- WHAT THIS EXERCISE ASKS:
1. Transcribe the Cadillac tax post from "You may have" to "on everybody else.".
2. Carry on the post about the Cadillac tax, starting after its last sentence.

Monday, January 18, 2010

With The Deal Struck On "Cadillac Tax," Small Business, Like The Cheese, Stands Alone

You may have read it here first. As predicted, Congress and the Obama Administration have sought to blunt organized labor's opposition to the proposed 40% excise tax on "Cadillac" health plans by exempting health plans under negotiated labor agreements from the tax until 2018...five years after it's to take effect for everybody else.

And yet, the tax won't fall on everybody else.

The Senate version of the health insurance reform bill already exempts large employer health plans (which are usually self-insured) from any of the bill's reform requirements.

It's a blanket exemption, from plan design requirements, taxes...pretty much everything.

So, labor union plans get a pass. Large employer plans get a pass. So who's left?

Small businesses, that's who...

I wrote a couple weeks ago about how easily a health plan with even a large deductible ($1,500 for one person, $3,000 per family) can cost like a Cadillac plan, even if it doesn't look or feel like one. Because small businesses are generally denied the benefit of the laws of large numbers, they pay 18-20 percent more for their health insurance coverage than big companies do. So based on price alone, and with Congress jacked up to generate revenue, small business is once again the pigeon at the poker table.

- SOURCE EXCERPT:
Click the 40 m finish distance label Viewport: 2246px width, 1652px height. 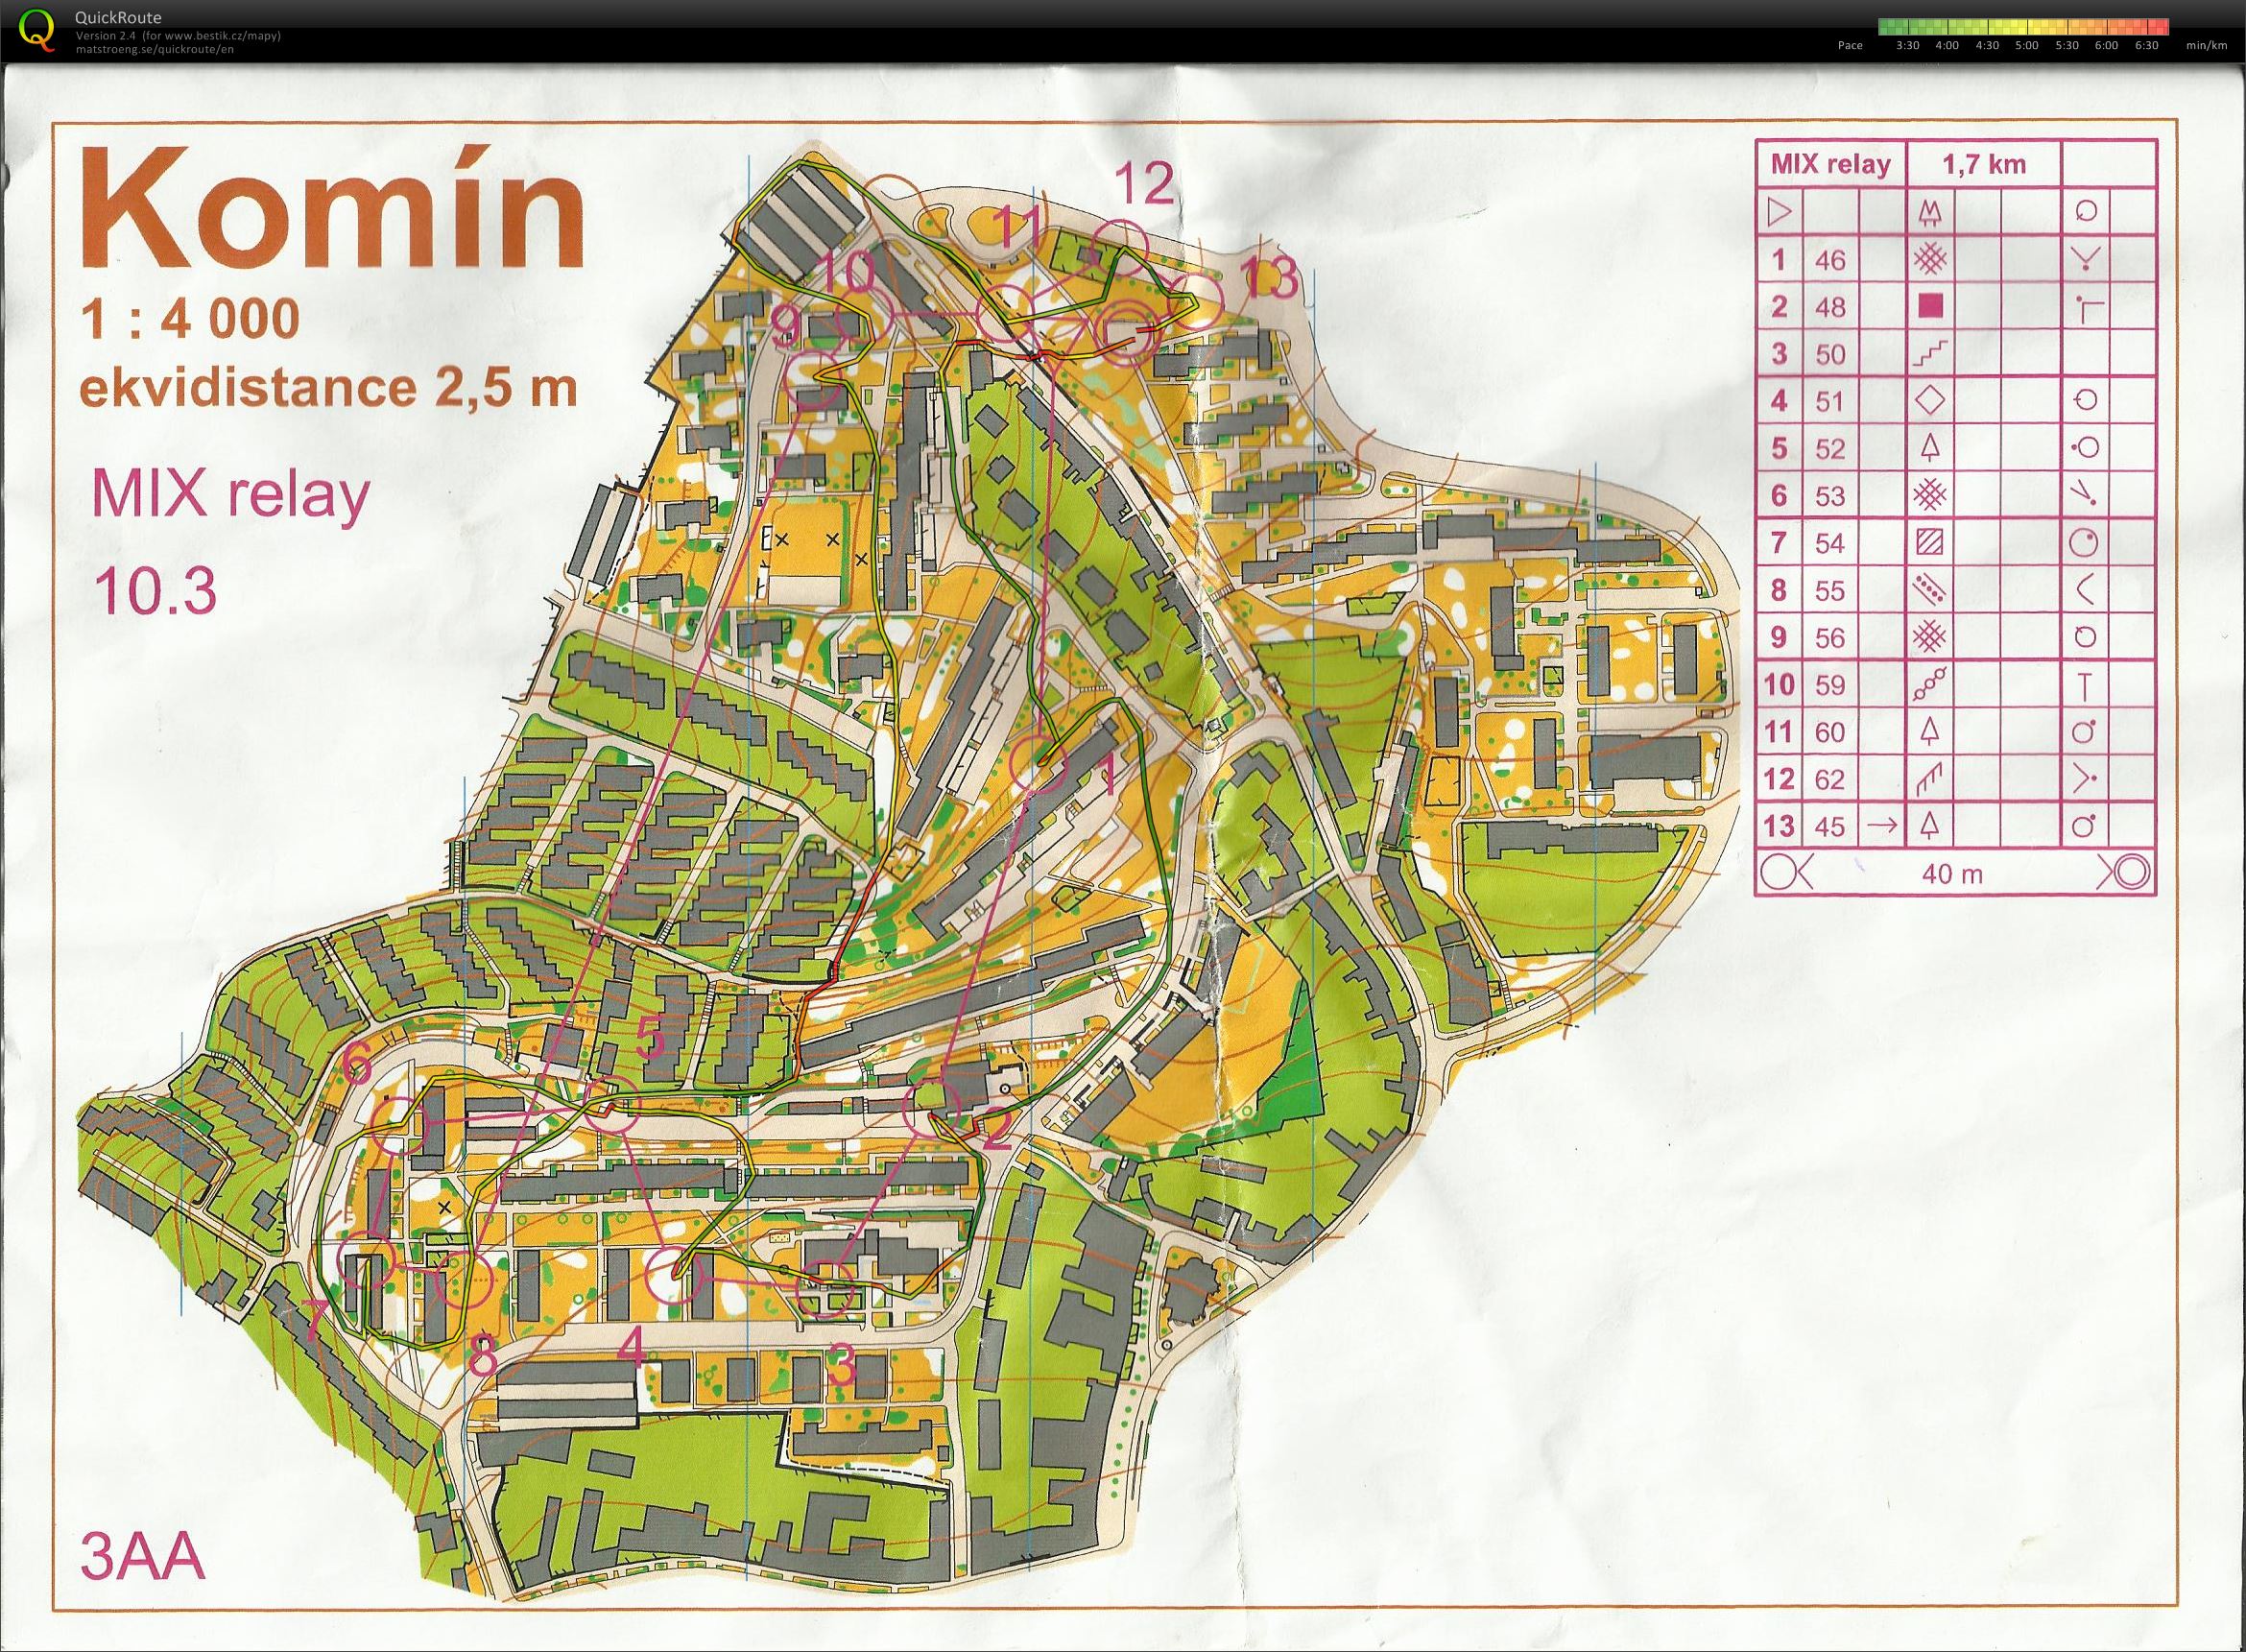(x=1951, y=873)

- ANSWERS TO THE TASKS:
1.
You may have read it here first. As predicted, Congress and the Obama Administration have sought to blunt organized labor's opposition to the proposed 40% excise tax on "Cadillac" health plans by exempting health plans under negotiated labor agreements from the tax until 2018...five years after it's to take effect for everybody else.

And yet, the tax won't fall on everybody else.

2.
Small business groups have won the amazing victory of exempting vision and dental plans from the Cadillac Tax computation. But the tax is still looming quite large.

Media accounts suggest that the tax will be on insurance companies, not on individuals or businesses, which is factually true but practically fatuous; the same outlets suggest that taxpayers seeking to avoid the tax would undoubtedly face either higher premiums or reduced benefits.

But the "reduced benefits" part is an illusion, too, since both House and Senate bills would cap deductibles at $2,000 for one person and $4,000 per family per year.

Of course, all this may be just so much speculation if the Republican candidate wins the special election to replace Massachusetts Senator Ted Kennedy.

But for now, estimates are that exempting labor union health plans will reduce the impact of the Cadillac Tax from $150 billion to $97 billion over ten years. Which means that, in addition to paying higher insurance premiums to insurance companies, small businesses have been set up to pay an additional $97 billion in taxes.

Remember when health care reform was about reducing the pace of runaway health care inflation, and making coverage more affordable for small businesses?

Seems like a lonnng time ago...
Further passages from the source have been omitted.